Das Weiße Haus hadert mit seinem heiklen Balanceakt zwischen der Unterstützung eines strategischen Partners und der Wahrung US-amerikanischer Interessen: Auf der einen Seite steht die politische Unmöglichkeit eines weiteren amerikanischen Krieges, auf der anderen Seite geht es nicht zuletzt um die 2006 eröffnete Öl-Pipeline vom kaspischen Meer über Georgien in die Türkei.
Robert Legvold, Politik-Professor an der Columbia Universität, befürchtet jetzt schon ein “außenpolitisches Debakel”: Georgien ist über mangelnden Beistand enttäuscht, und Russland beschuldigt die USA, einen “hitzköpfigen” georgischen Präsidenten zu unterstützen.
Die Präsidenschaftskandidaten beider Parteien nutzen die Gelegenheit zu Trockenübungen. Insbesondere John McCain spielt der “georgische Test” (MSNBC) in die Hände.
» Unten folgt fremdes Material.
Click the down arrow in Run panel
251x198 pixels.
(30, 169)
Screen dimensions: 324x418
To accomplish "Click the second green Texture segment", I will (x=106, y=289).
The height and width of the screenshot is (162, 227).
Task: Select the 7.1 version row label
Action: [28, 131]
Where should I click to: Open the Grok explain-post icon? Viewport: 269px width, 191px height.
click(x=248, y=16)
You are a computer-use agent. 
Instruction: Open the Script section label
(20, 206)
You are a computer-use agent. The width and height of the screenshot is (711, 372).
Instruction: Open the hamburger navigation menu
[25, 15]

Mit einem langen Diskurs versuchte er sich am Montag erneut als außenpolitisch erfahren zu positionieren. McCain ist der Meinung, dass die aufgeschobene Aufnahme Georgiens in die NATO Russland “grünes Licht” signalisiert habe. Seine Forderungen nach “bedingungslosem Rückzug”, NATO-Friedenstruppen und dem Ausschluss Russlands aus der Gruppe der G-8 finden allerdings nicht nur Freunde in USA.
Was Louisianas Gouverneur Bobby Jindal als “Zeichen von McCains Überzeugung lobt, Demokratie in diese Teile der Welt zu bringen und damit amerikanischen Interessen zu dienen”, bringt MSNBC zu der erstaunten Frage, ob es denn sein könne, dass sich McCain plötzlich “als kriegstreiberischer als die Regierung” erweise. Auch der Ruf des langjährigen Russland-Kritikers McCain nach sofortiger wirtschaftlicher und humanitärer Unterstützung Georgiens zeugt von mehr Willen zu Engagement als das Weiße Haus.
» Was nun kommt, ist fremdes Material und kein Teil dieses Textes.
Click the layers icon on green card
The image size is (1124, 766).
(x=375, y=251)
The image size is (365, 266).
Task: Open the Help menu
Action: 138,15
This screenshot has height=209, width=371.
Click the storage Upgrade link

Ins Scheinwerferlicht ist plötzlich auch wieder die Lobby-Arbeit von Randy Scheunemann, dem außenpolitischen Berater McCains, gerückt. Scheunemann hatte noch bis März dieses Jahres für die georgische Regierung in den USA kommuniziert. Entsprechende Sticheleien aus dem Obama-Umfeld wurden schnell als “beschämend” und “verblüffend Kreml-ähnlich” hingestellt – was Obama-Anhängern wiederum als subtiler Hinweis auf angebliche kommunistische Tendenzen Obamas sauer aufstieß.
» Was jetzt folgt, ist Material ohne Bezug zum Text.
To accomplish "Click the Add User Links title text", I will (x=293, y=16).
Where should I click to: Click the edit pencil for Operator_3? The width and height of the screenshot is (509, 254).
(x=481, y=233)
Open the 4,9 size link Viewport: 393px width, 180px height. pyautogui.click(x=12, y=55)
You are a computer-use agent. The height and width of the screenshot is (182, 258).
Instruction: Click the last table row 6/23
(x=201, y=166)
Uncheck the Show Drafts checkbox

Der demokratische Kandidat hatte zunächst mit einem kurzem Appell an “Zurückhaltung” beider Kriegsparteien reagiert, legte dann aber aus seinem Hawaii-Urlaub mit einem ausführlichem Ruf nach “sofortigem Waffenstillstand” nach, die vom informellen McCain-Berater Ariel Cohen von der Heritage Foundation als “Plattitüden” abgetan wurden. Obama habe sich wie ein “geblendetes Reh” verhalten, hieß es.